One of the limitations of the study is that in our neonatal nursery, the room lights are always on. Although the light intensity was considered to be dim (<85 lux) and the exposure surface was limited, it is possible that the room lights may affect the circadian rhythm and circadian gene expression. Another limitation is that we did not continuously record the babies' behaviors during the study because of the technical difficulties. We also could not observe the time lag between the peak clock gene expression and the change in melatonin concentration because of ethical concern about repeated blood sampling.

There is another limitation of our study. Although there are strong correlations between the timing and amplitude of the plasma melatonin and urinary 6-sulfatoxymelatonin rhythms (21), there is no evidence that light sources (particularly blue light frequencies) affect the half-life of melatonin. It would be useful in a further study to measure melatonin metabolic products in urine to determine whether there was increased metabolism of a fixed amount of melatonin or whether production was affected by light; it is, however, clinically difficult to obtain these urine samples.

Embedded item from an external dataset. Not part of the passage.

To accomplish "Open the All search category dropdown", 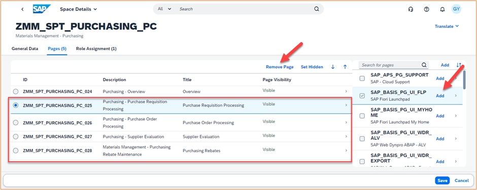I will tap(164, 9).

In the recent Guideline for Perinatal Care by the American Academy of Pediatrics and American College of Obstetricians and Gynecologists, the use of a regular day-night cycle in the neonatal intensive care unit and intermediate nursery has been recommended (22). This has also been recommended by other investigators (23). In our study, the vital signs, including the body temperature, in both groups were within the normal range and no day-night effects were found. The significant alterations in circadian gene expression and melatonin secretions among neonates receiving phototherapy in our study raises questions about whether the routine phototherapy should follow a circadian pattern. The mechanism behind the altered expression of circadian genes after continuous intensive phototherapy in jaundiced neonates needs further study and investigation.